It hasn't taken long. We've learned to despise Harborough Town quickly this season. Case in point - the number of people on KTFC Chat who used to casually drop into the online conversation they might pop across and watch Harborough on a Saturday when we were away from home. Those comments were often derided by the rest of us back then, but those same people wouldn't DREAM of mentioning this sort of thing now.
And why would anyone want to visit "Bowden Park" anyway? It has to be the most perfunctory stadium ever to grace this level of football. For all of Latimer Park's numerous drawbacks, it is roughly a thousand times better than Harborough's sterile junior-school-level facility. We were only there a few months ago yet I can't recall a single feature of note from their stadium.
As a club they are another in the seemingly never-ending stream of outfits being promoted far beyond their natural level by mysteriously benevolent funding. How else would they be able to afford the wages of puffy, baby-faced goal-getter Ben Stephens, or afford the constant fines of angry nutter Connor Kennedy, or indeed, afford the never-ending pork-pie bills totted up by Liam Dolman? And Mitch Austin isn't cheap, despite all evidence to the contrary.
And what of Market Harborough itself.

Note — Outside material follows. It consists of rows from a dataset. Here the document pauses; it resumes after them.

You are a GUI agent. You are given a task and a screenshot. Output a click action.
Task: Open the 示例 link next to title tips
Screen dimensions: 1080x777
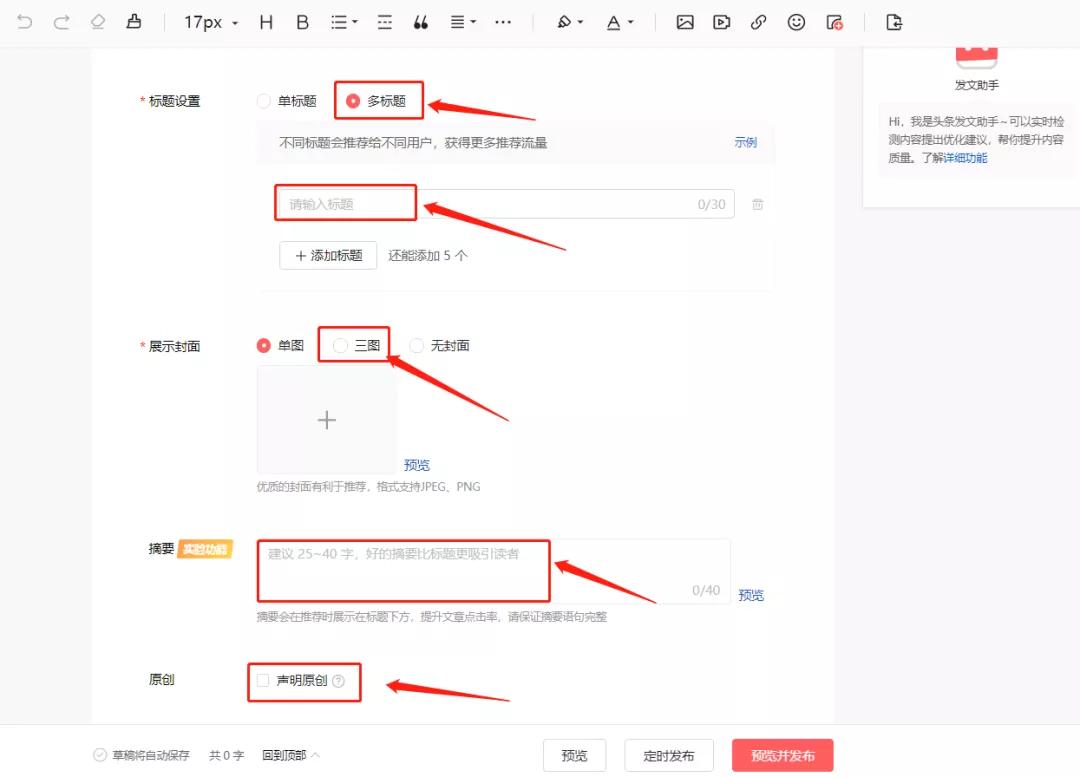click(745, 142)
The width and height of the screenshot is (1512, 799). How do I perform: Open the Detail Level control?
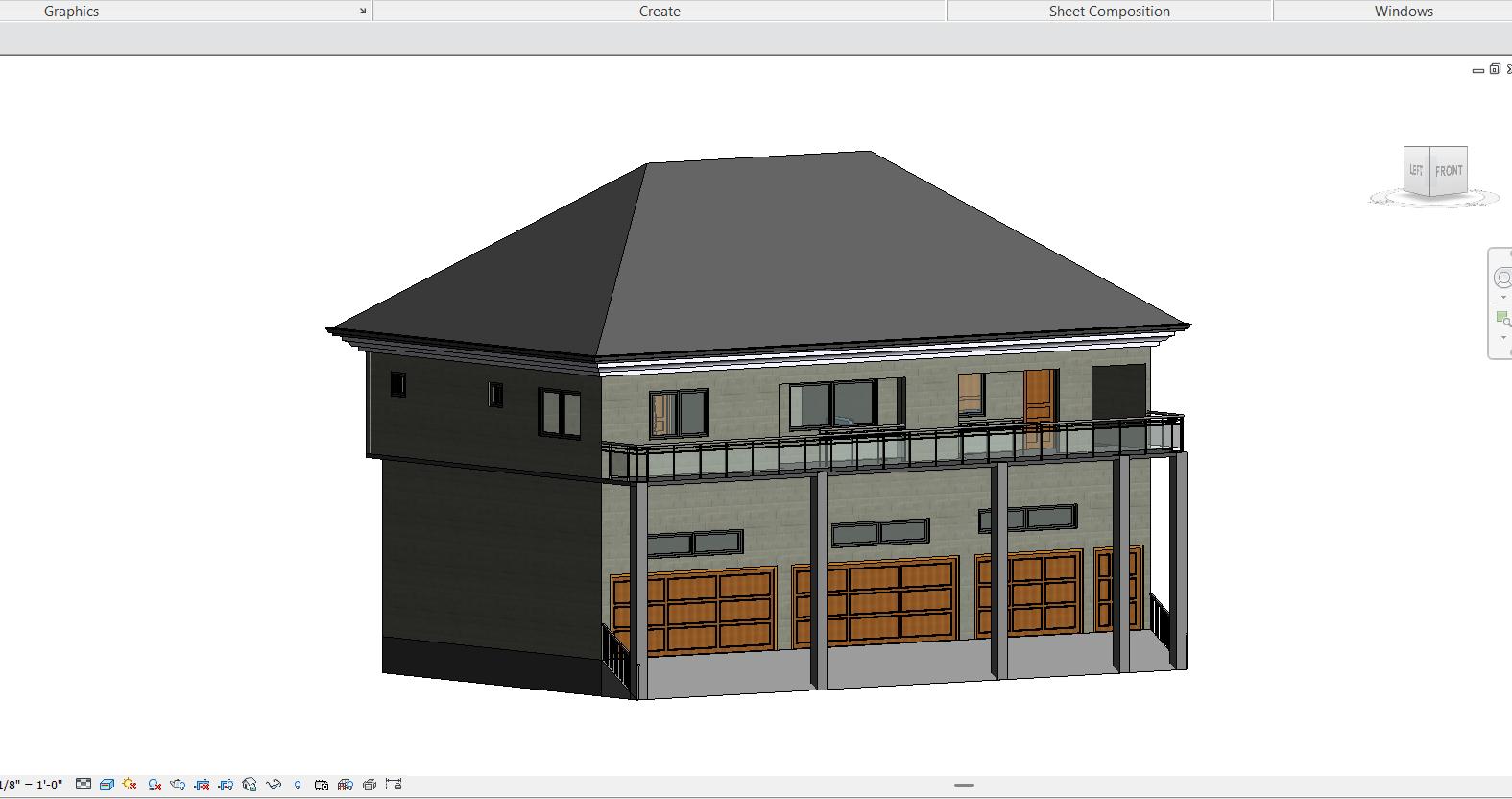84,785
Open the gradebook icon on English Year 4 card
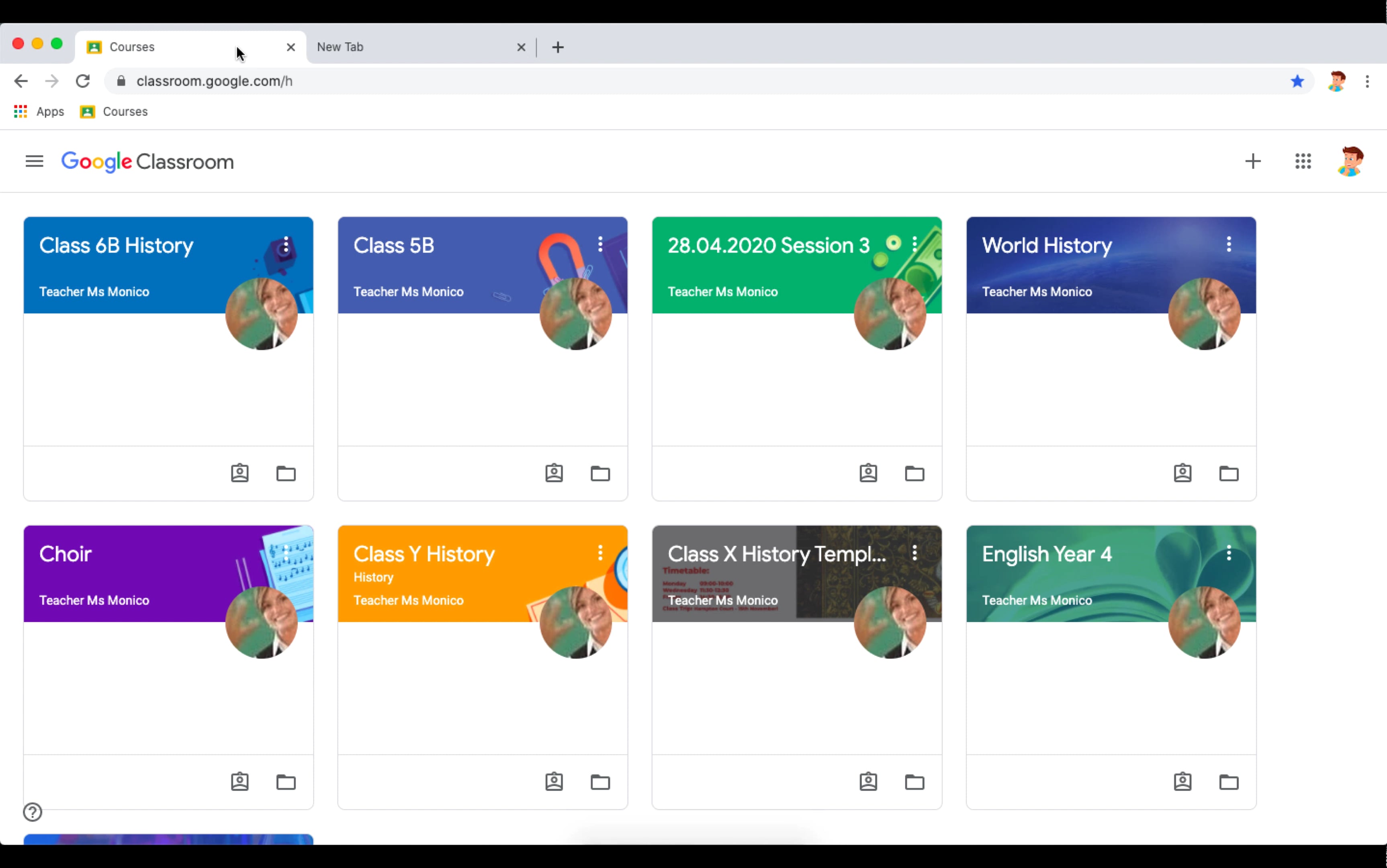This screenshot has width=1387, height=868. coord(1183,781)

Leaving aside the fact we all love their town centre and wish Kettering town centre was half as good, the place isn't worth a damn! What with functioning infrastructure, plenty of shops, top quality butchers and fishmongers and thriving indoor market, there's almost nothing worth mentioning. The godforsaken place even has a cinema and theatre in the town centre....I mean, what's that all about?
And what of Harborough's favourite sons and daughters? Well, it is the birthplace of Elizabethan era witch Agnes Bowker who supposedly gave birth to a cat. The town also produced the bass player from evil 70's revival band Showaddywaddy, notably famous for giving us all an easy Jimmy Savile impression. And Harborough also gave us Simon Park, who's band inflicted us with the tune "Eye-level", better known as the painful ear-worm opening music to "Van der Valk". No doubt the town has also spawned more than the national average per population of nonces and serial killers too, but, sadly, Wikipedia has come up short on the subject.
Anyway, here's to thrashing their arses on Wednesday.
Or squeaking past them with a bobbly deflected goal popping in off Jonny's knee. I'm easy either way.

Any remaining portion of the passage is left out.